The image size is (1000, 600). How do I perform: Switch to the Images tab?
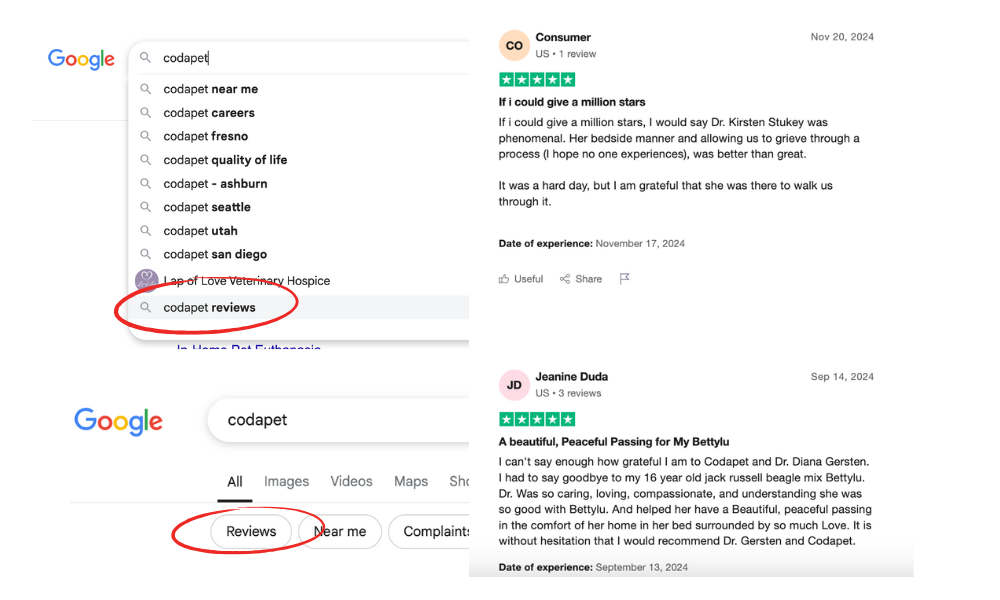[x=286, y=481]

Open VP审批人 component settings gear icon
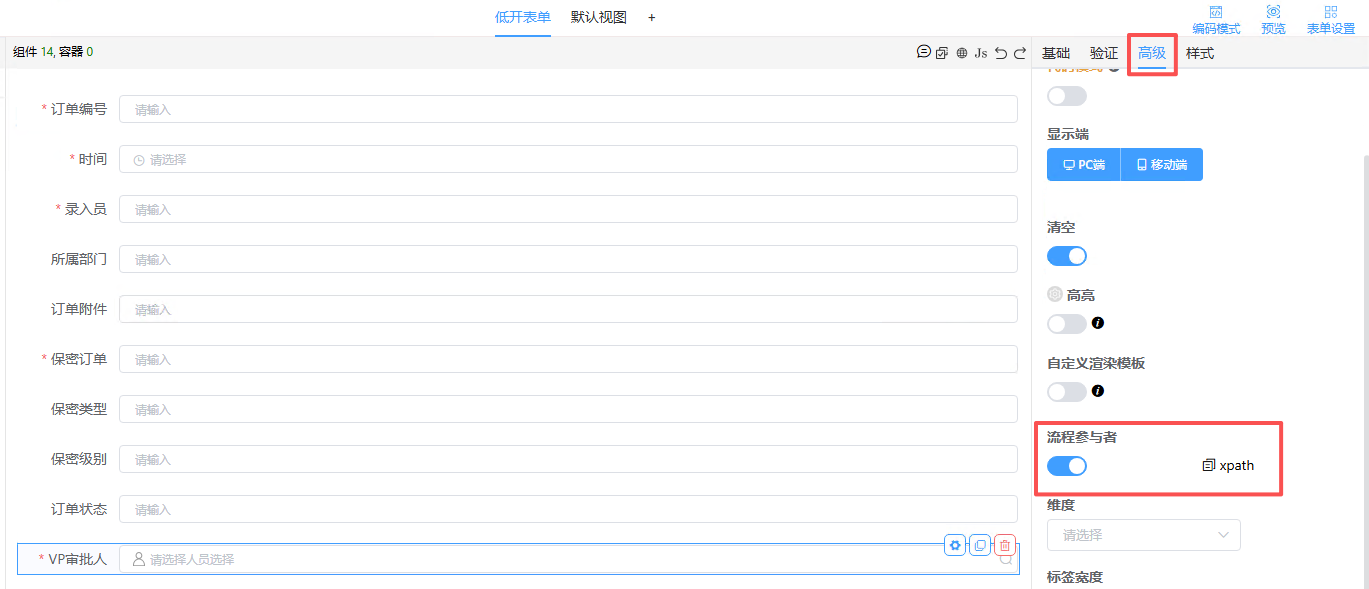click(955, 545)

---

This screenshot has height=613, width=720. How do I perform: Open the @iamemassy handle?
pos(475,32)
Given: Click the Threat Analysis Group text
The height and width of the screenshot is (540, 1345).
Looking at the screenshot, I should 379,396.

§ **Stated task**:
Rewrite the data from the line containing "The image size" down to the line containing "click(955, 545)", both lines included, and keep the requests unchanged. In the answers, multiply every coordinate by 1.8 and round to a whole number, rounding halves up; leave out the pictures.

§ **Expected output**:
The image size is (1000, 600). How do I perform: Switch to the Images tab?
[x=515, y=866]

Open VP审批人 component settings gear icon
click(1719, 981)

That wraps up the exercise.